▸ TASK GOAL:
Of all the entries below, only the lines from the one with "Task: Click Obtener esta película button" up to and including the one with "This screenshot has height=1512, width=2420." are to be duplicated exactly.

▸ TASK MATERIAL:
[Start of section]
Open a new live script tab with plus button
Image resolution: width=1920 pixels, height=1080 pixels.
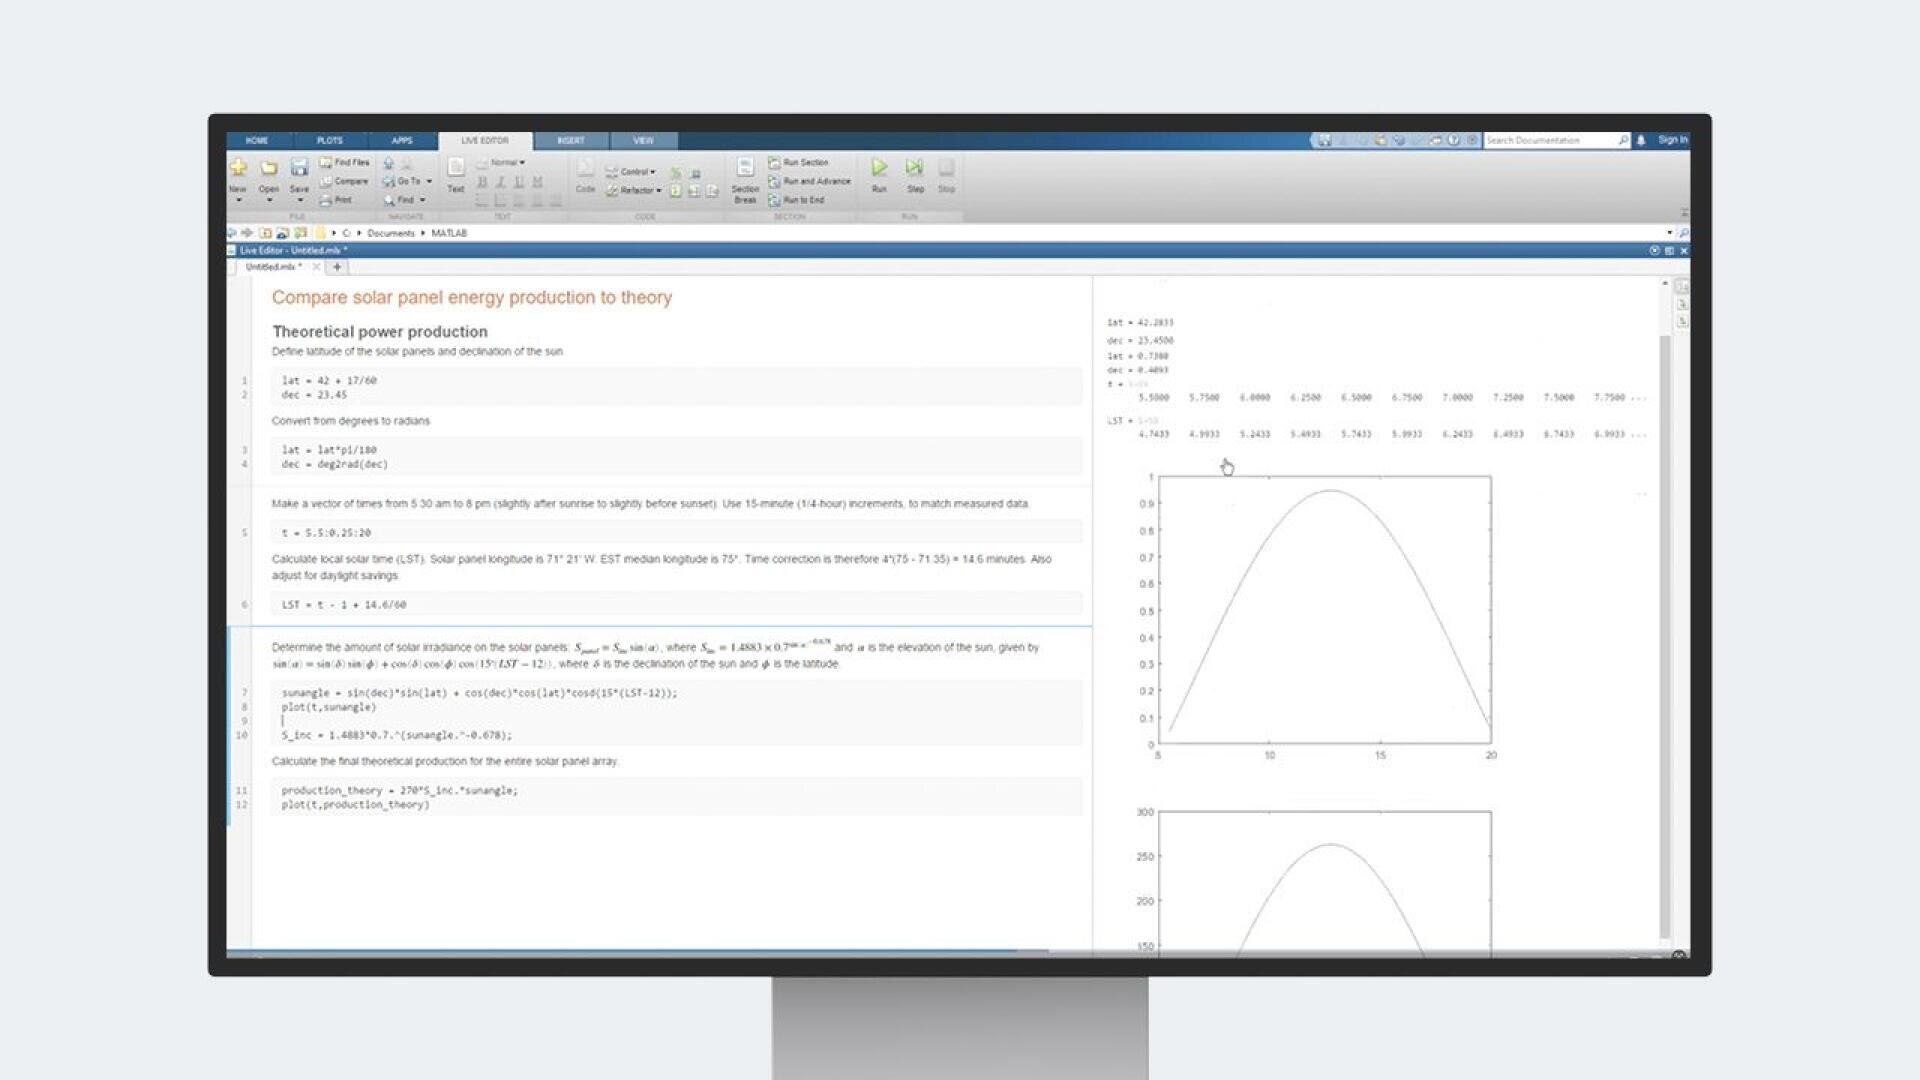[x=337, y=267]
[End of section]
[Start of section]
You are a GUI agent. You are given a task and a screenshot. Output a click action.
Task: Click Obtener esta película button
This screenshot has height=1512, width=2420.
[End of section]
▸ SOLUTION TO THIS EXERCISE:
Task: Click Obtener esta película button
This screenshot has height=1512, width=2420.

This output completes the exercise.